J

ust at the moment when Asia faces its greatest challenges in decades, Donald Trump essentially proposes to undercut, if not destroy, American leadership in the Pacific. The Republican front-runner, whose stock answer to any question about relations with any foreign country is that he owns buildings there, never seems to consider that it is the U.S. security system and the open trading system created by Washington that together have provided the base for Asian economic development and stability over the past 70 years.

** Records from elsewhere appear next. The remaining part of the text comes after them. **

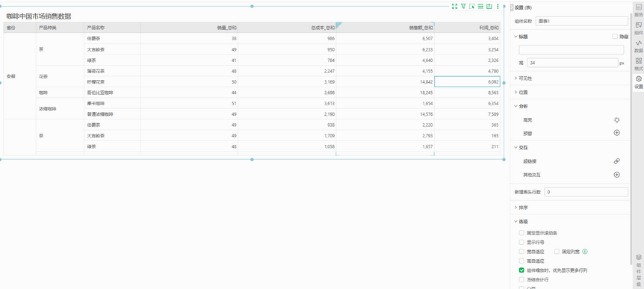Viewport: 644px width, 289px height.
Task: Expand the 位置 section
Action: click(571, 92)
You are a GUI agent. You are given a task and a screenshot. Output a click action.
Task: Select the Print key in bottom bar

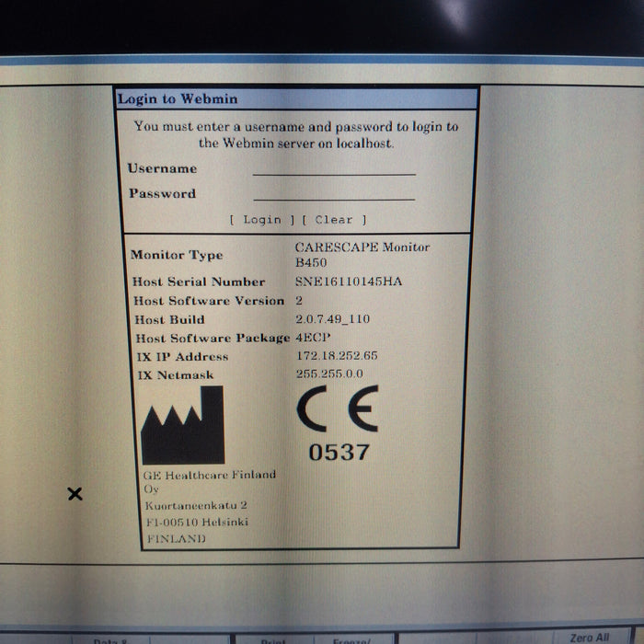(273, 639)
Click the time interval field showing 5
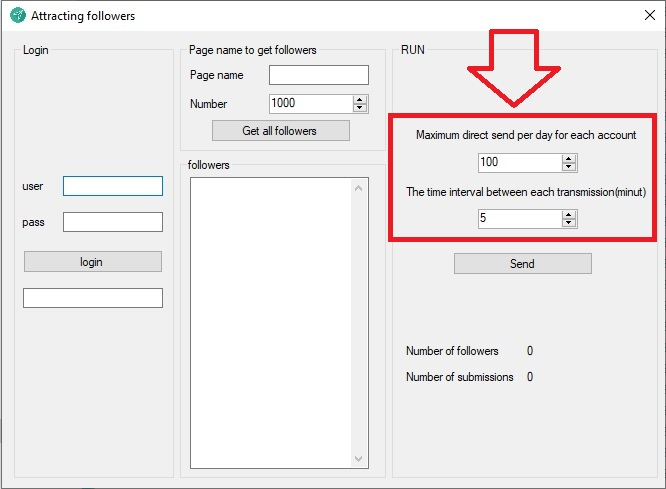 tap(518, 218)
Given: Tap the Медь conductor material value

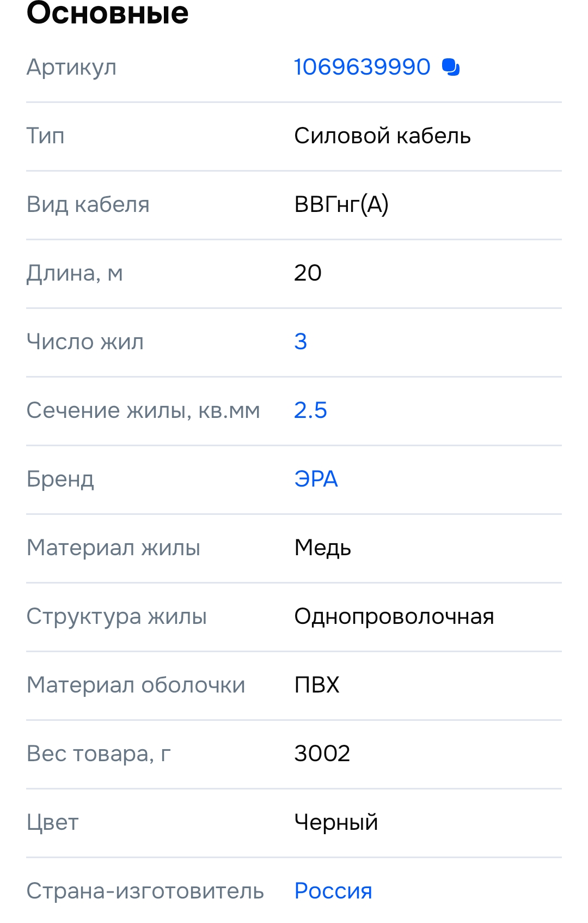Looking at the screenshot, I should point(322,548).
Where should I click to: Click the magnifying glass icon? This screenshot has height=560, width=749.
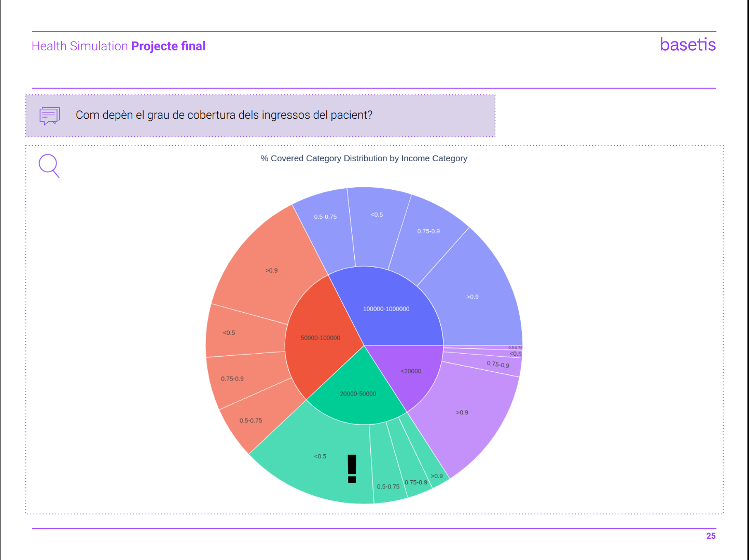click(49, 165)
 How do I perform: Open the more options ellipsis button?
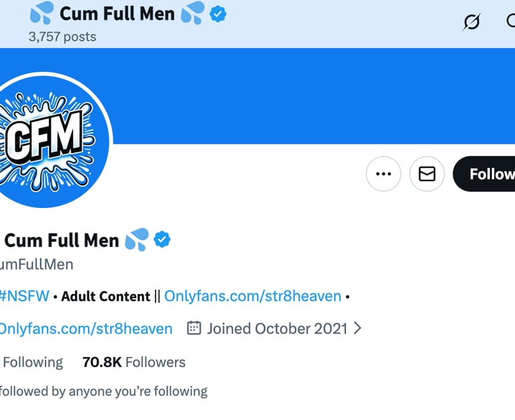(384, 174)
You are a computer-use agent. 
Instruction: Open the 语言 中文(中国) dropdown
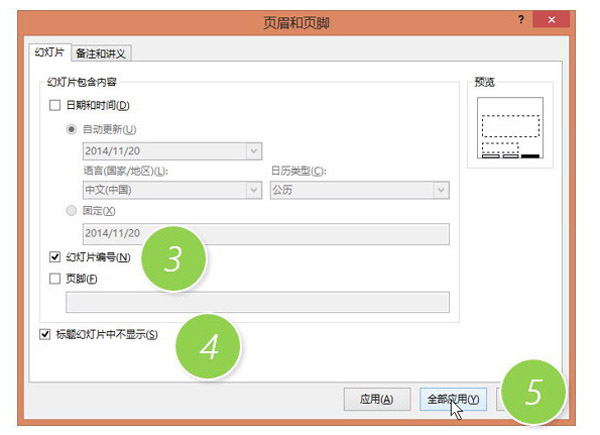[252, 191]
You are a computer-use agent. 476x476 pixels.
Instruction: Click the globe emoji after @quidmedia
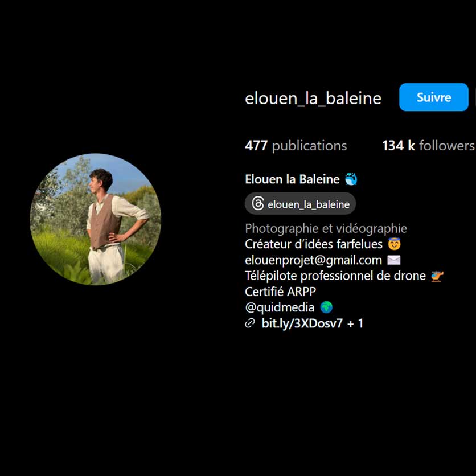click(326, 307)
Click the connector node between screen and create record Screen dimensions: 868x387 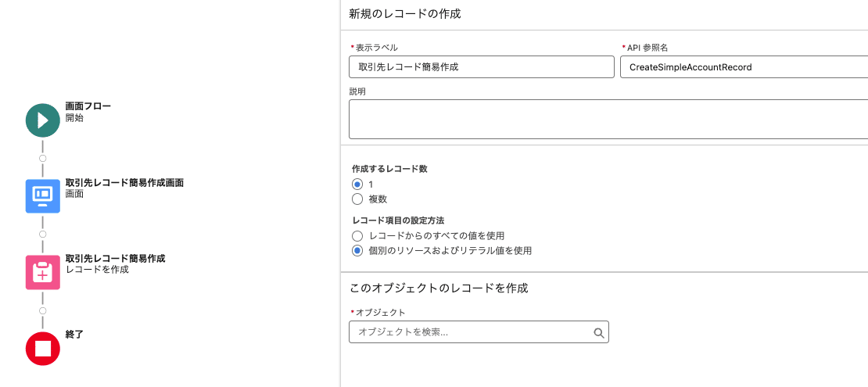[43, 235]
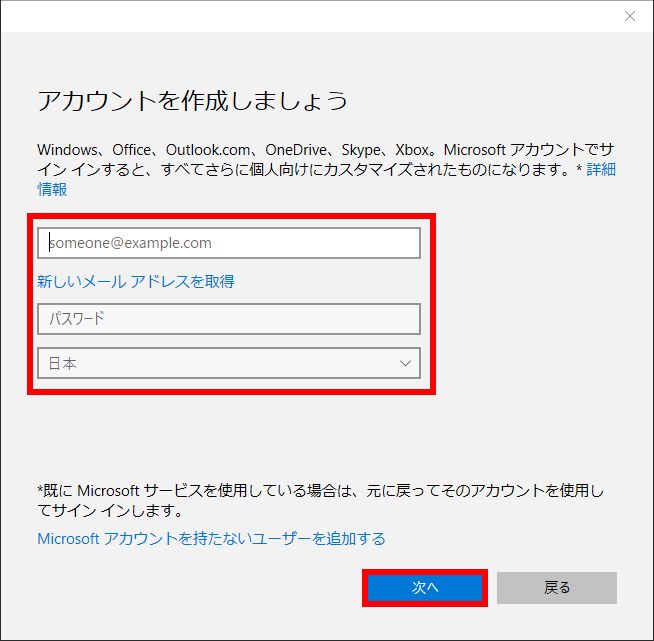The height and width of the screenshot is (641, 654).
Task: Click the empty title bar of the dialog
Action: pos(300,16)
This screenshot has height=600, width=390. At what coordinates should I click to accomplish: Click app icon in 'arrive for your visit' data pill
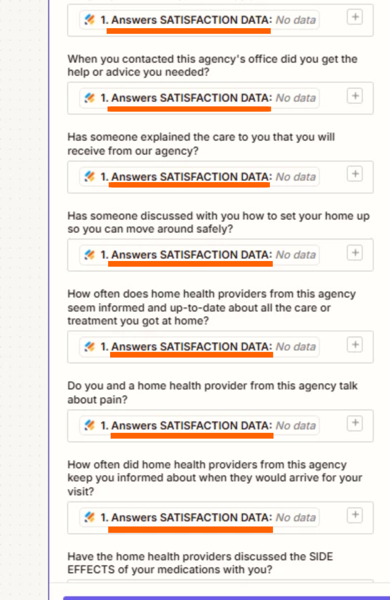pos(90,517)
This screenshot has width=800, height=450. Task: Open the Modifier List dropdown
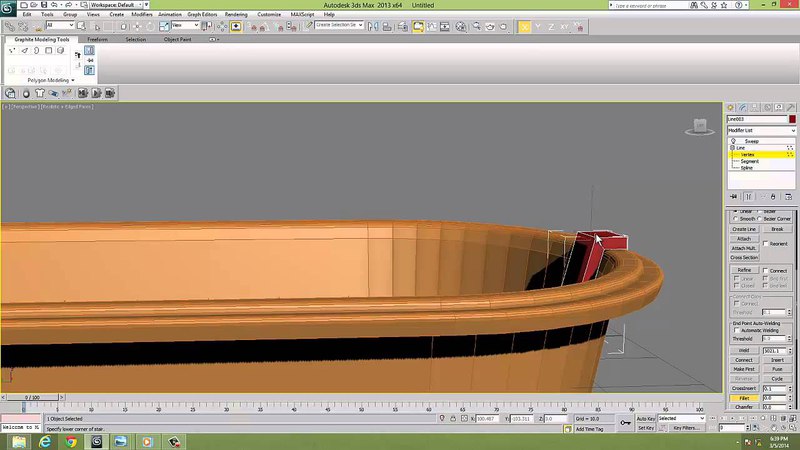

Trump has said that he would consider withdrawing U.S. troops from both Japan and South Korea, if those countries did not pay more to host them. Yet one of the main reasons that Asia has been spared large-scale conflict since the end of World War II is the decades-long presence of U.S. military forces, which underwrite regional security. America’s so-called hub-and-spoke alliance system plays a major role in providing both security and assurance to Asian nations, allowing them to develop politically, build up their industrial capacity, and participate in the global trade network precisely because of their confidence in their physical security. Withdrawing our troops would be tantamount to ending our alliance with both countries and plunging the Pacific into dreadful insecurity with unknowable consequences.

Even worse, Trump has actually said he would be “open” to allowing both Tokyo and Seoul to build their own nuclear arsenals. This would ignite a nuclear arms race in East Asia. The core goals of U.S. strategy in Asia since 1945 have been to prevent any one power from dominating the region and to forestall nuclear competition among countries with a bitter past. Trump is right that our current commitments are costly. But far more costly would be an Asia in crisis or armed conflict, let alone one where nuclear weapons are widespread. Trump would not only throw the region into alarming uncertainty but would also tilt the strategic playing field decisively toward China.

Trump’s views on Asia’s economy are just as wrong-headed. While he never tires of reminding his questioners that we “owe” trillions to China and Japan, Trump has thought little, it seems, about the benefits the American consumer has received from East Asia’s becoming the workshop of the world and providing affordable goods from clothing to flat-screen TVs. To argue that the global economy is a rigged game is not to offer a coherent approach to ensuring continued development and opportunity in a changing American economy.

Oddly enough, Trump treats Japan as though this were the 1980s, apparently unaware of the fact that Japan has been the largest foreign investor in the United States for the past several years, pumping in $36 billion in 2015 alone. His animus toward Japan is as out of place as his assumption that China is an unstoppable economic juggernaut—when its economy is in fact slowing and its own internal demographic conflicts are coming to the fore.

Whether in economics or security, Trump offers the outlines of an Asia policy that reneges on U.S. promises, undercuts our friends and allies, and reduces U.S. leadership in the world’s most dynamic region. This is of particular concern given that Asia is dealing with a growing set of risks that threaten its future prosperity and stability, including China’s slowdown, which is sending economic shockwaves throughout the region. Just when free trade is needed to spur competitiveness, open up new markets, and provide new opportunities, Trump’s threats to retaliate against some of America’s largest trade partners all but ensure a currency war and worse.

Even more dangerous, China has rapidly developed its military over the past several decades and is now using it to intimidate and sometimes coerce its neighbors over contested territory in the East and South China Seas. Beijing has recently built islands on reefs in the South China Sea and has begun militarizing them, thereby giving itself the potential to control the skies and seas of one of the world’s most important waterways. Meanwhile, North Korea has continued its nuclear-weapons and ballistic-missile programs, conducting nuclear tests and firing off missiles even as reports circulate that the Obama administration has tried to reopen talks with the totalitarian regime.

Tensions are high in Asia, and concern for the future is growing. As uncomfortable as it may be to admit, American leadership is both more needed and wanted in Asia than ever before. Trump’s policies promise to send America’s friends in Asia reeling, embolden and encourage both Beijing and North Korea, and deal a blow to continued economic liberalization. Kicking half the world to the curb is a recipe for disaster.